Prochasko: Ja, diese Gefahr besteht leider. Die Idee, dass die Ukraine der Union beitreten könnte, würde auf Ablehnung und Unverständnis aufseiten der europäischen Bevölkerung stoßen. Die Politiker wissen das sehr wohl und handeln diesbezüglich zurückhaltend. Die ukrainische Gesellschaft könnte wiederum stärker die Rolle "der Unverstandenen" einnehmen. Damit diese Spaltung in "wir und sie" nicht entsteht, ist es wichtig, dass ein offener Dialog über die Möglichkeiten der Kooperation geführt wird. Voraussetzung für diesen Dialog ist die Bereitschaft Europas, sich mit der Ukraine und ihren Fragestellungen auseinanderzusetzen.

STANDARD: Wie würden Sie die Rollen der EU, Russland und der Ukraine aus psychoanalytischer Sicht beschreiben?

Prochasko: Dazu eignet sich das Stockholm-Syndrom. Russland würde ich in der Rolle eines Terroristen sehen, die Ukraine in der Rolle einer Geisel und die EU in der Funktion eines Vermittlers. Dem Terroristen muss in der Angelegenheit Handlungsspielraum gelassen werden. Der Vermittler ist gefordert, äußerst geschickt und diplomatisch zu handeln, allerdings sollte er sich bewusst sein, wer Täter und wer Opfer ist.

STANDARD: Ist sich der Vermittler in diesem Fall der Rollenverteilung nicht bewusst?

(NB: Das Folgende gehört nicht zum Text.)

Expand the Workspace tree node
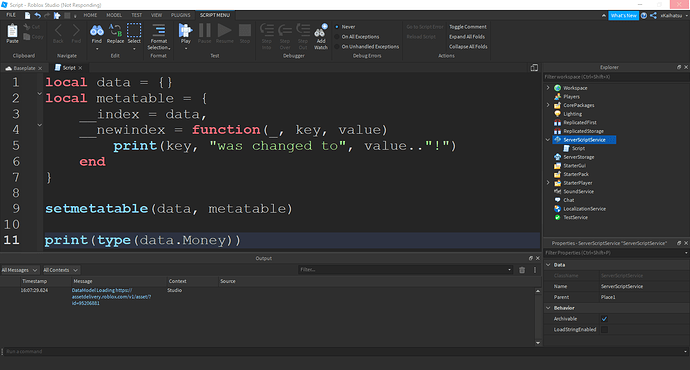tap(548, 88)
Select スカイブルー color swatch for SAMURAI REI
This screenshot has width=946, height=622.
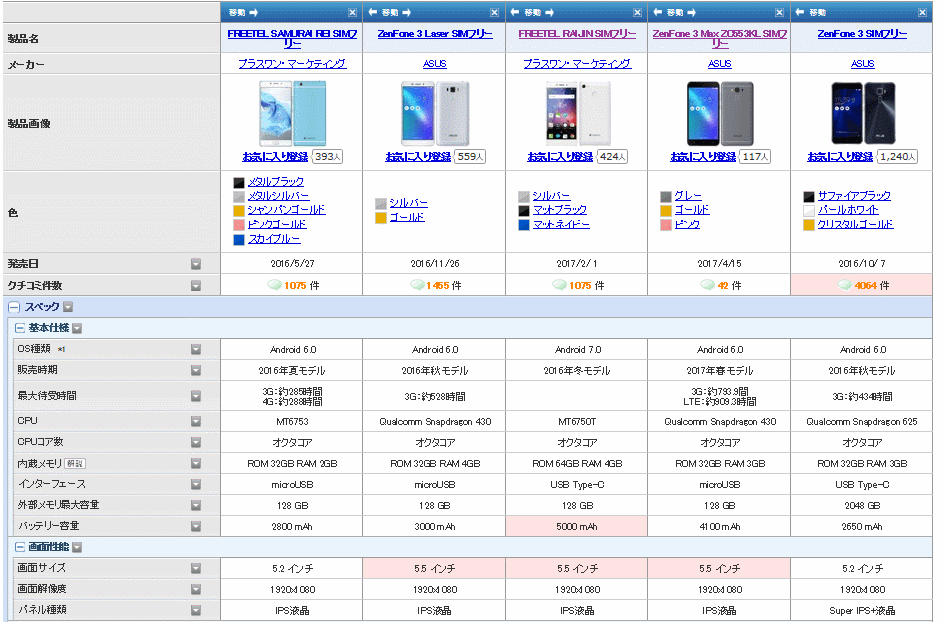coord(239,240)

Prochasko: Der Vermittler, der vorausgeschickt wird, schon. Aber der Stab dahinter, den er konsultiert, ist in sich gespalten. Die Frage ist, wie lange dieser Stab die Zweiteilung aufrechterhalten kann. Die Sachlage zu hinterfragen ist natürlich wichtig, allerdings lassen sich Tatsachen wie jene, wer "Täter" und "Opfer" ist, nicht relativieren. Dies könnte zu Schlussfolgerungen führen, bei denen die Handlungen des Täters legitimiert werden. Das Wesen der Propaganda ist ja, dass Tatsachen mit Halbwissen und Halbwahrheiten vermischt werden und infolgedessen auch zu Relativierungen führen. Das ist meines Erachtens unzulässig. Genau so erzielt die Propaganda Putins Wirkung.

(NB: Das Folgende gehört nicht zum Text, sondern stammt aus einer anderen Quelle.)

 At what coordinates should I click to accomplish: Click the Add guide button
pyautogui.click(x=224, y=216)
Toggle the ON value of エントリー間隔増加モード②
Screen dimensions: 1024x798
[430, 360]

STANDARD: Welches Zeichen der Unterstützung seitens der EU wäre für die Ukraine gegenwärtig von Bedeutung?

Prochasko: Zunächst wäre eine Auseinandersetzung intellektueller und kultureller Art notwendig, indem versucht wird nachzuvollziehen, welche Fragestellungen die ukrainischen Ereignisse in Europa aufwerfen. Auf politischer Ebene wäre es wichtig, eine bedingungslose und aufrichtige Solidarität kundzutun. Nicht wünschenswert ist eine Unterstützung, die ohne Interesse für die politische Weiterentwicklung der Ukraine erfolgt. Die ukrainische Idee kann nur dann verstanden werden, wenn man das Land – ungeachtet der politischen Färbungen, die es geprägt haben – frei von den Großmächten betrachtet. So lässt sich auch das Verlangen nach Unabhängigkeit erklären. Die Zugehörigkeit zu einer Putin’schen Welt würde für uns die ganze ukrainische Idee zunichte machen. Das ist nicht miteinander vereinbar. (Tugba Ayaz, 18.5.2015)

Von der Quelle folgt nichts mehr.